> SET PROBLEM
Rewrite the items below, changing every "magnifier" to "magnifying glass" and keeping everything else the same. Leave the pictures out of your answer.

> INPUT RECORDS
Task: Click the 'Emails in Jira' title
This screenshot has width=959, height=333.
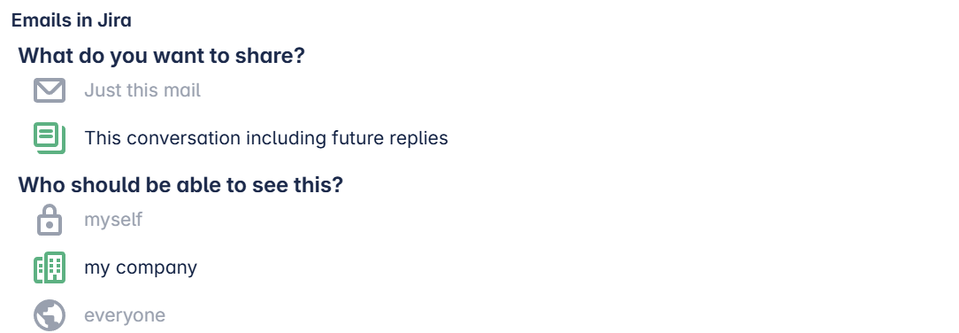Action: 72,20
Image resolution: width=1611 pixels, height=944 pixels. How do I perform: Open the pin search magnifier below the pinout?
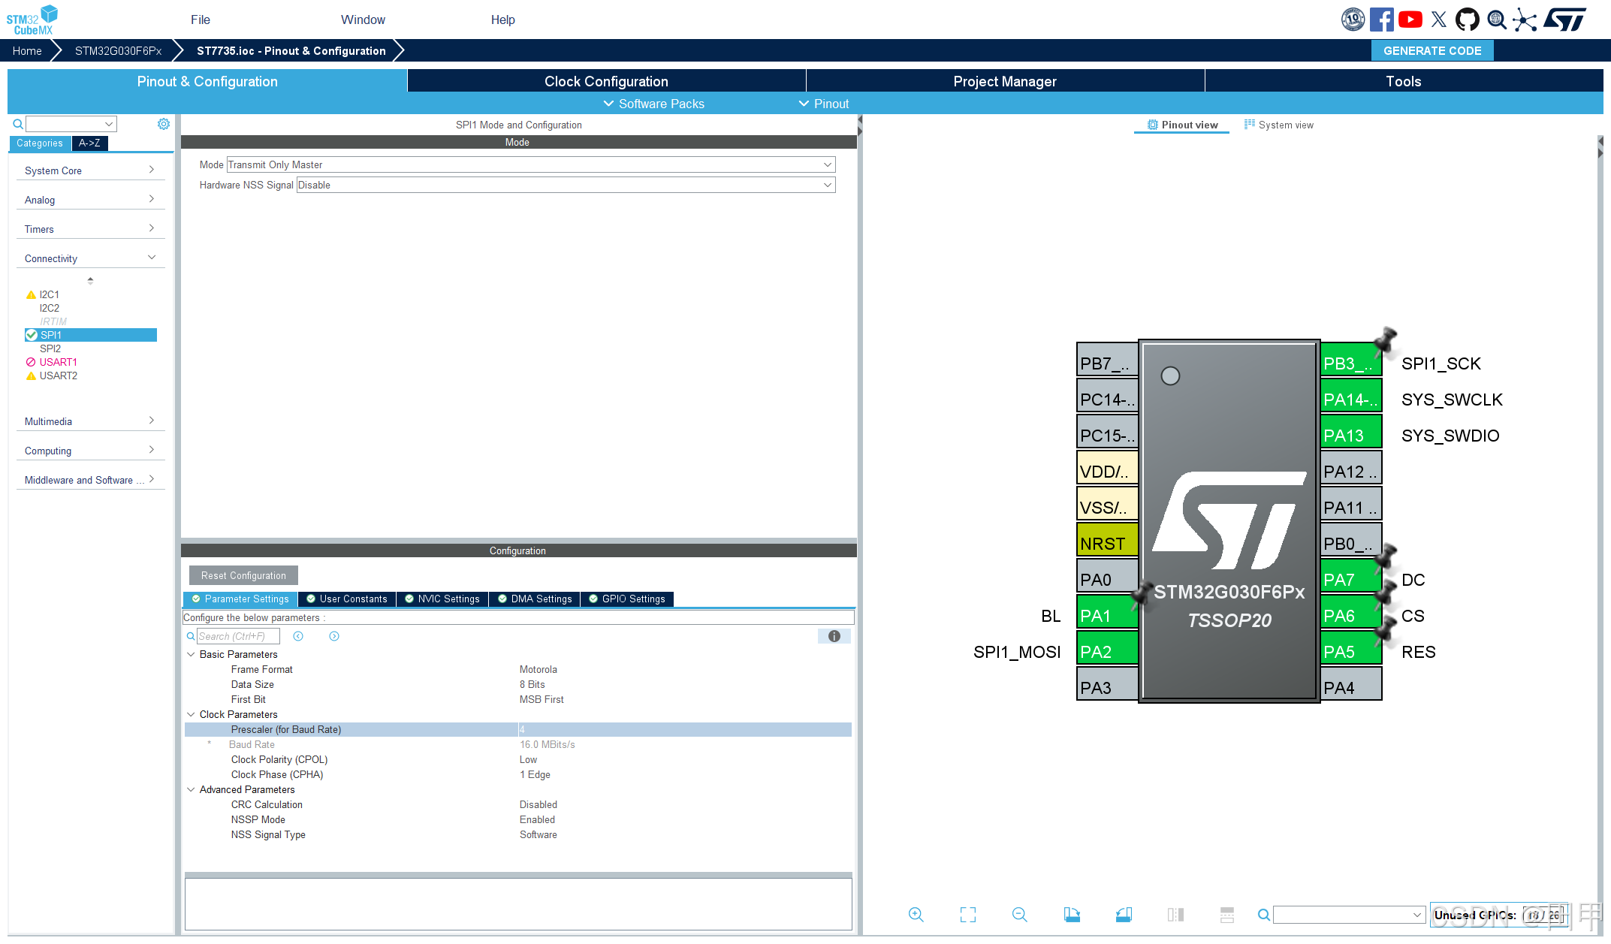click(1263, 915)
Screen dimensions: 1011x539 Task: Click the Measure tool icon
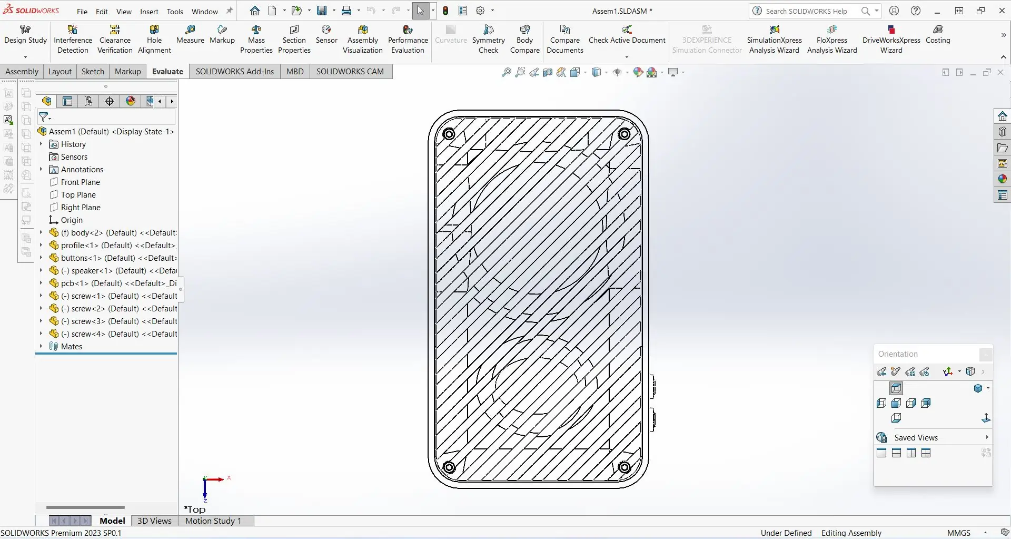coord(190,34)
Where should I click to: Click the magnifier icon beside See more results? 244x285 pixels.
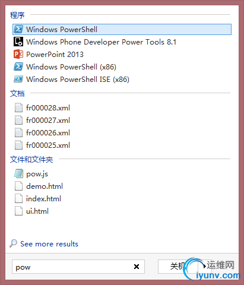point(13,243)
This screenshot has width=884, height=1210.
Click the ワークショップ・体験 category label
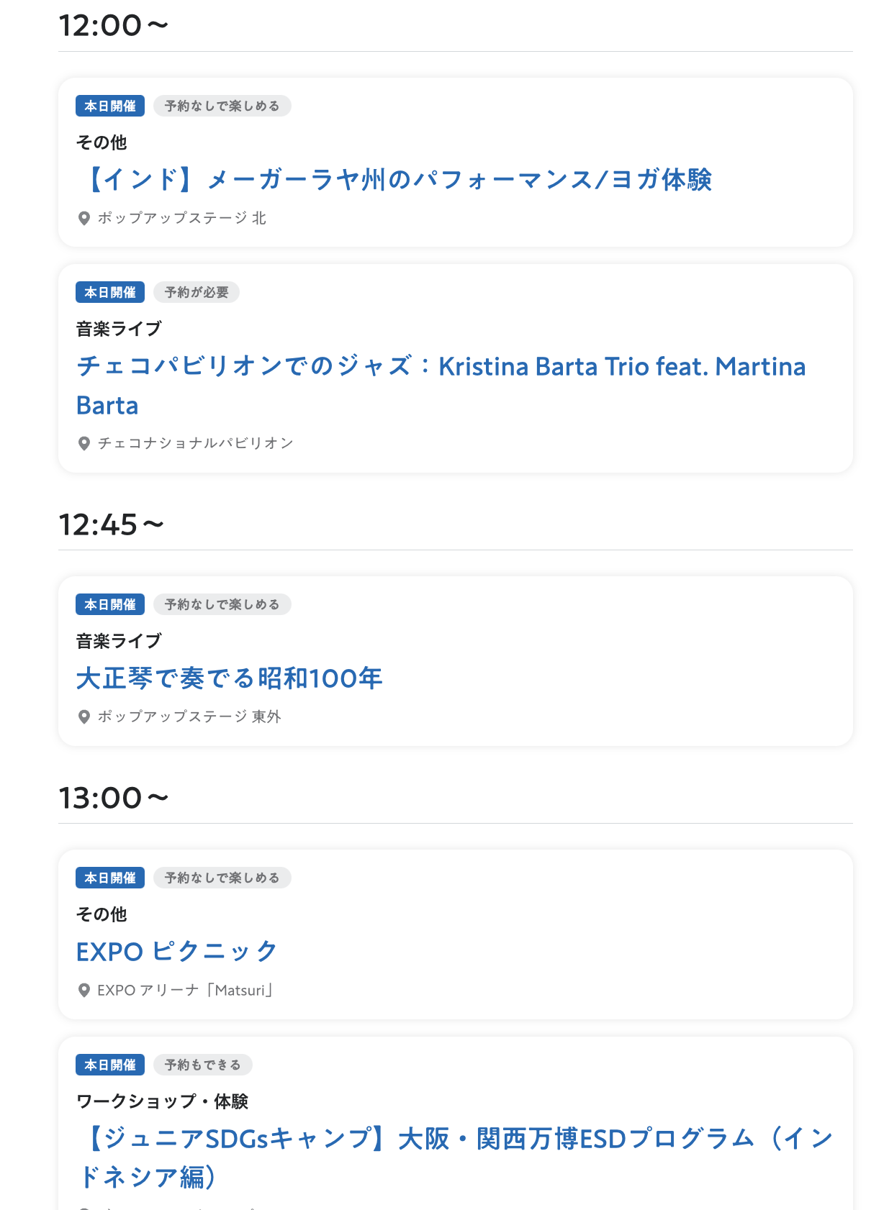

> THE ANSWER
Task: Click the 'Emails in Jira' title
This screenshot has width=959, height=333.
Action: 72,20
Image resolution: width=1611 pixels, height=944 pixels. How do I perform: Open the pin search magnifying glass below the pinout?
click(1263, 915)
Screen dimensions: 1011x539 Task: Click the Measure tool icon
coord(190,34)
Where should I click to: Click the magnifying glass icon beside See more results? 244x285 pixels.
point(13,243)
This screenshot has width=884, height=1210.
Click the ワークショップ・体験 category label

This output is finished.